2019 is the year to stop letting obstacles get in the way of enterprise AI adoption. Of course implementing AI tech comes with its challenges, but addressing two big obstacles may be the key to success. According to our AI expert, practice director and chief strategist Christine Livingston, these obstacles are perception and data. And addressing these can help you find a more pragmatic approach to AI.
Livingston recently did a Q&A for AI Business where she discusses, among other things, these key obstacles and how to overcome them. Below is an excerpt from that article. You can read the full feature, Building Seamless Customer Experiences with AI, on the AI Business website.
What are the key obstacles to making AI work for global enterprises?
There are two big obstacles: perception and data. There’s a perception that if an enterprise is going to implement AI it’s going to be a tremendous undertaking that has to be applied in a really big way. There’s also a sense that you have to do a lot of preliminary things in order to prepare to implement AI.

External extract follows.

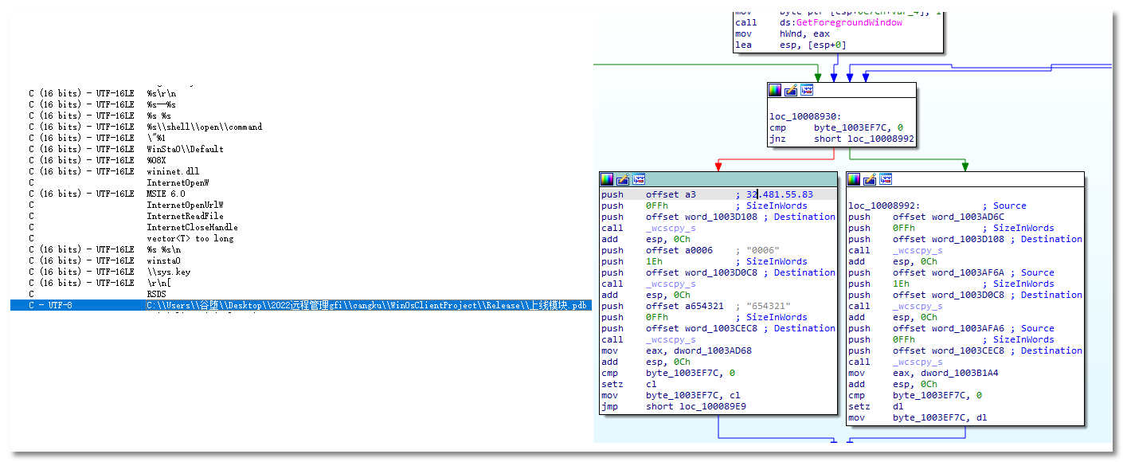Click the group nodes icon on loc_10008930 node
1123x462 pixels.
tap(807, 91)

However, a lot of the time, we’re seeing really effective implementations of AI that actually include filling in the gaps that enterprises need to be fully optimized for AI.

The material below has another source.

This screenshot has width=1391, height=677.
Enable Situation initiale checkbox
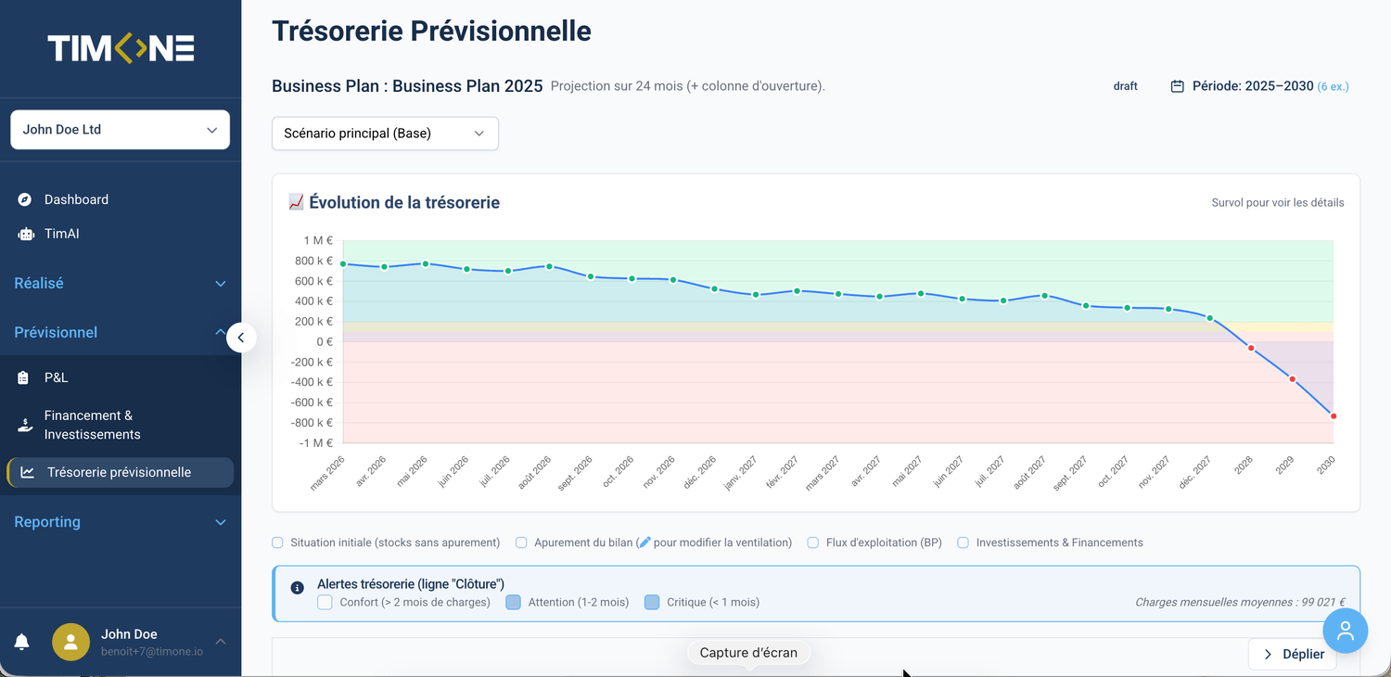tap(277, 543)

An example of this is when we worked with a retailer to create a personalized shopping advisor – a virtual agent that actually incorporated customer DNA and made personalized recommendations.
One of the things we found out through the course of that implementation was that they didn’t actually have all of the necessary metadata about their products to make recommendations. So, we applied visual recognition to the images of their products to help create and generate the metadata they needed to make the larger term initiative work. There’s an opportunity to apply AI to some of the smaller problems to help realize the larger transformation.
The other key obstacle is knowing where your data is and you have to be able to establish a ground truth. You can’t have multiple versions of the truth. You need to know where your data is stored and what it means essentially.
A Pragmatic AI Approach
Instead of avoiding enterprise AI altogether, keep your road map grounded. Be realistic about your enterprise’s capabilities, but don’t overthink it. Often times, deficiencies can be addressed during the adoption process. And make efforts to strengthen your data environment. Even Forrester predicts that good old fashioned information architecture will see continued investments in 2019 in an effort to create AI-worthy data environments.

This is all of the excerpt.